Right. That. The impact of the moment hit her. Her rah-rah support ignored his distress and ran right over his trauma, and she never meant to do either.
“You know what? Ignore me. I wasn’t thinking about . . .” The right words abandoned her. She didn’t want to mention murder or police, so she just stopped talking.
He shrugged again. “We’re going. Pack a sweater and whatever weapon makes you feel safe at night. My experience is you’ll need both.”
Chapter Three
Alex
The same invitation Alex threw out two days ago either crawled out of the garbage can and leapt back onto the kitchen counter or, worse, his wife had found it. Seeing their names, Alexander and Cassandra Greene, on it made him twitchy.
He held up the postcard, catching her attention across the granite-topped kitchen island. “I dumped this in the garbage for a reason.”
“And I fished it back out.”
He exhaled, hoping to find the necessary patience to get through this conversation. “Attending this party would be a huge mistake, which—see my previous comment—explains why I tossed out the invite.”
“Your concern is noted. I noted it yesterday morning when you made the same argument.”
Cassie meant before they left for the law office around eight. The same office suite they shared in a refurbished bank in downtown Providence. It housed their newly formed eighteen-person firm. Bound together in life and in business . . . and by a more-than-decade-old secret that ruined everything.
He stepped around the island and grabbed her arm. “Please listen to me.”
She shrugged him off, almost dropping the pan of stir-fried vegetables she held. “Hey!”
“Sorry, but I’m not joking about this.”
He loved her. That was his burden because most days he also hated her.
The physical attraction, once all-encompassing, had leveled off to more of a simmer with occasional flare-ups of madness. Love watered down by time and secrets that proved heavier to carry each year.
She was still stunning. Put-together, tall and lean, with a short brunette bob. She walked into a room and owned it because she led with confidence. She’d grown up poor, hungry, and scared and fought for a different life. Mapped out every milestone well in advance and ruthlessly stuck to her schedule out of a fear that any deviation could send her back to the trailer park and an upbringing she despised.

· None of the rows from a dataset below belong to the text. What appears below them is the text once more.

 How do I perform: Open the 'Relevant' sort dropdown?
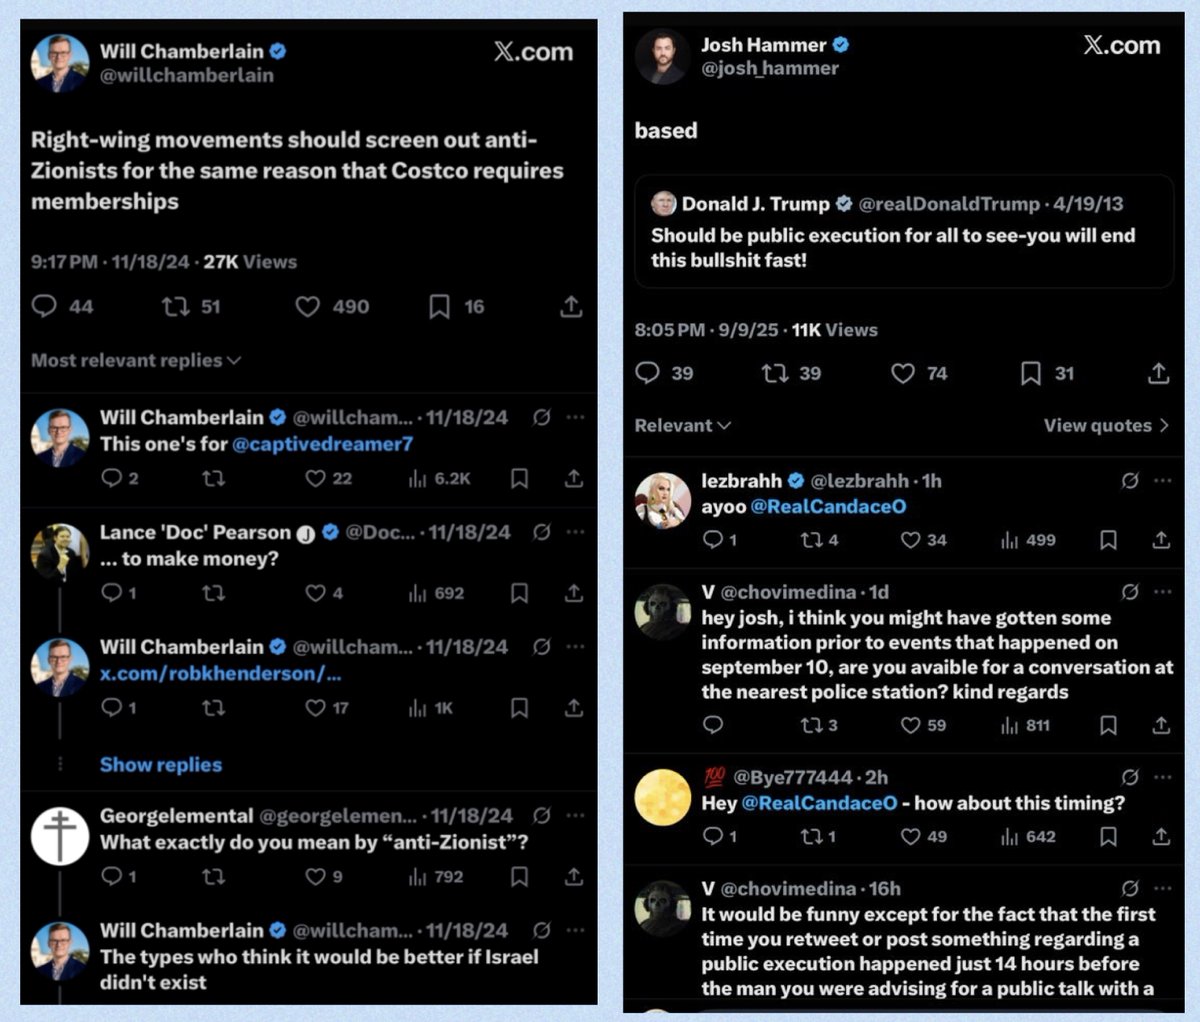[x=683, y=425]
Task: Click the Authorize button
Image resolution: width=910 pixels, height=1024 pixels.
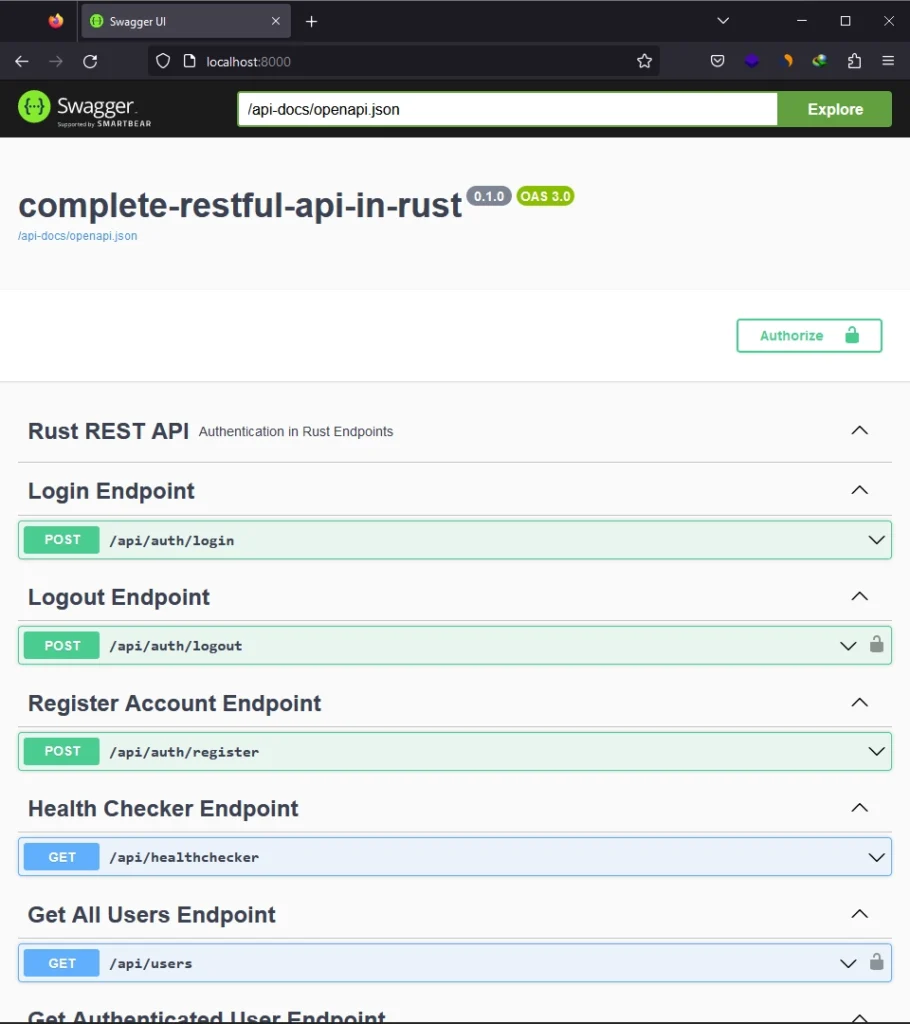Action: pos(808,335)
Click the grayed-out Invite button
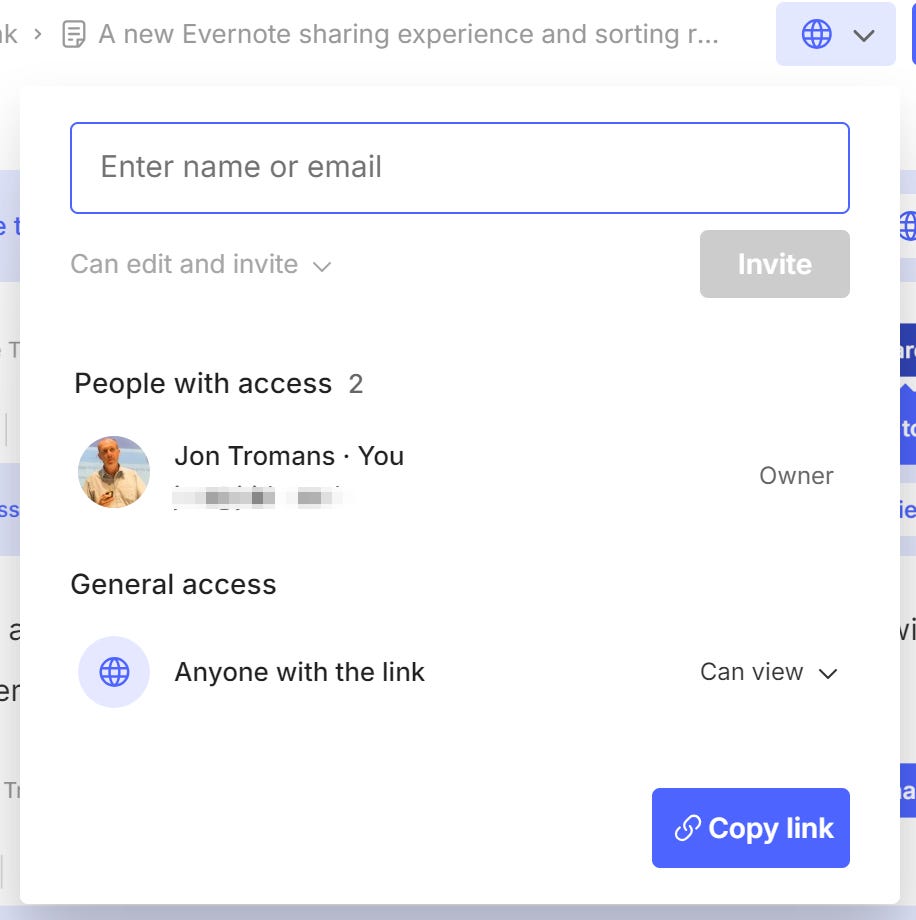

Their daughter, Zara, arrived four years after they graduated from law school, exactly on the timeline Cassie had set out for their lives before they even left undergrad. Marriage. One pregnancy. No time off from the legal ladder climb.
Cassie had vowed to set them up in their own firm, be their own bosses, before Zara started kindergarten. Their daughter was a few months shy of four, which meant Cassie had hit every life goal target on time or early, as if she held complete control over the entire universe.
Their daughter was one of the reasons Alex wanted to move forward and never look back. She needed them, so he tried to reason with Cassie again. “You know that going to Maine can only end badly.”
“That’s not a very romantic way to talk about the place where we met.”
Bowdoin College. It had been his dream school until graduation weekend, when it became a nightmare.
“We got out and we need to stay away.” They’d escaped. Not everyone in their group had been that lucky. “Smart people avoid situations that can blow up and fuck them over.”
“Did you read that in a book?”
Her personality shifted to cold and detached whenever he had the nerve to disagree with her or say anything that threatened to tangle up her well-laid plans.
“How can you be so calm about this?” he asked, needing to understand.
Some of the tension ran out of her shoulders and her voice grew softer, more coaxing. “It’s a small get-together with some of our oldest and dearest friends.”
Flirting. It was her fallback move. Smile at him the right way. Walk toward him, leaving no doubt what his reward would be if he was a very good boy.
He wished he didn’t love her—or fear her—as much as he did.